§ THE PROBLEM:
The response must consist of the lines below from the one with "Task: Click the Node variable label" through the one with "Viewport: 1237px width, 305px height.", exactly as they appear and with both ends kept.

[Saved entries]
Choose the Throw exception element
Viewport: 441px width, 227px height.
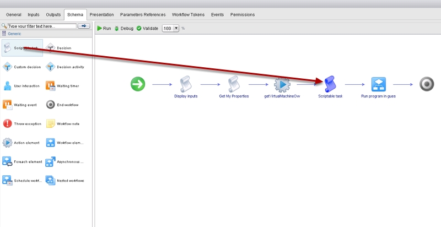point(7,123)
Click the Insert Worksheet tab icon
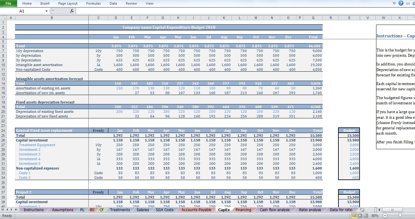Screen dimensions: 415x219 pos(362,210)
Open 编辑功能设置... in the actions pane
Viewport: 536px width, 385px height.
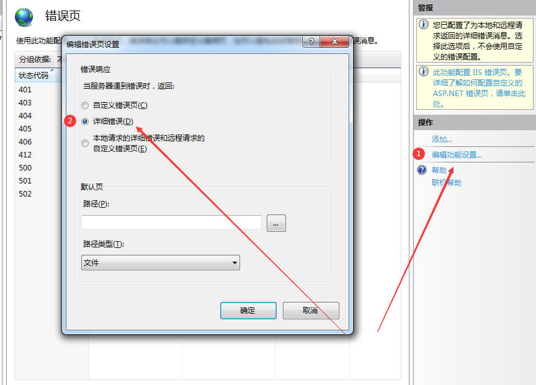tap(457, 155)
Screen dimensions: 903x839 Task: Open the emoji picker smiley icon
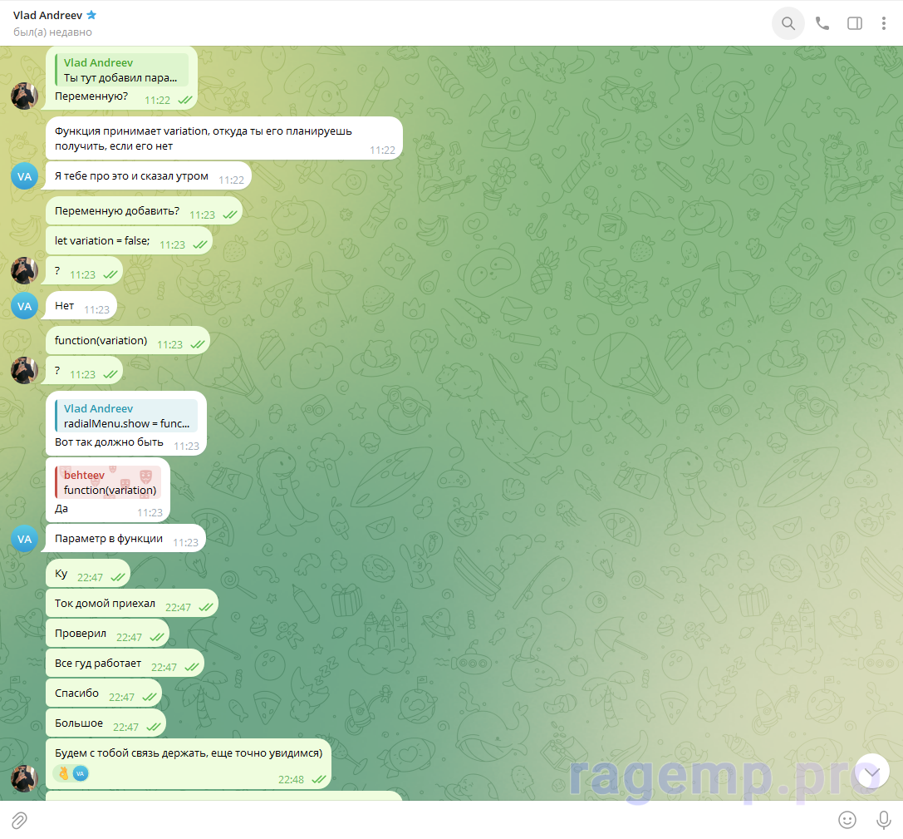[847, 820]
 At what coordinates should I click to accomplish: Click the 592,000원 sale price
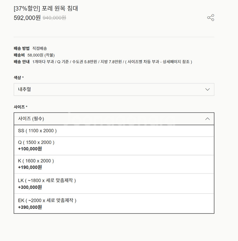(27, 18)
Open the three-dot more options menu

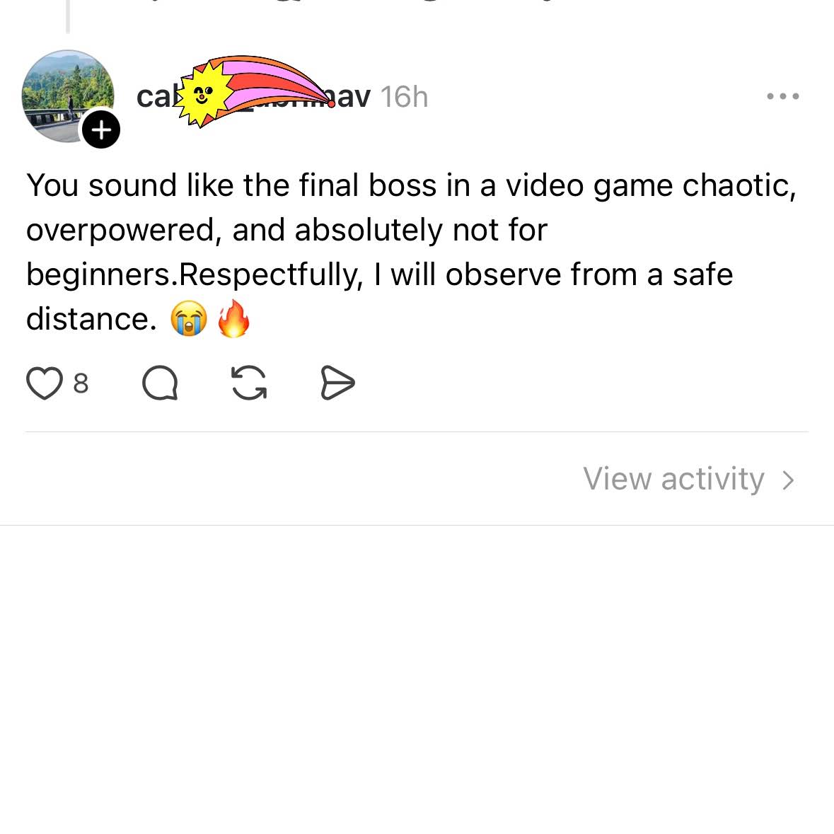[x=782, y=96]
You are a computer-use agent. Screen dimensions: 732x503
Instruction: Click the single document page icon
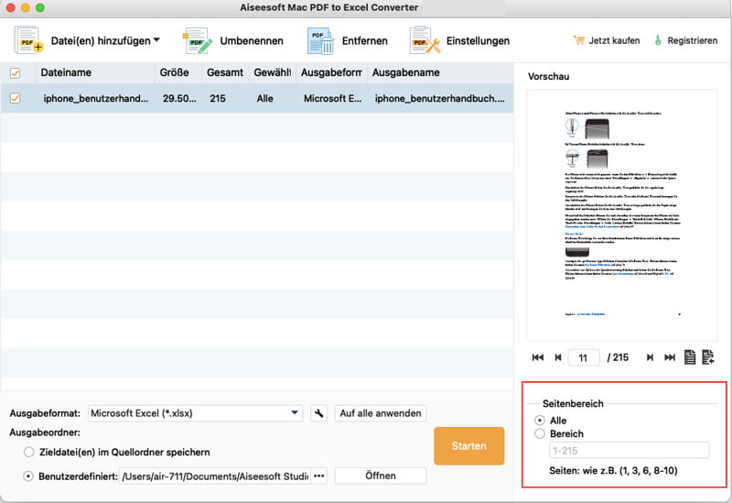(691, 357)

---

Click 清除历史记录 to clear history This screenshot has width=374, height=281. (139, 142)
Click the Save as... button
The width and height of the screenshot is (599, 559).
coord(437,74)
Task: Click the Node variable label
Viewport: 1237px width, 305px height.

§ FINISHED EXERCISE:
Task: Click the Node variable label
Viewport: 1237px width, 305px height.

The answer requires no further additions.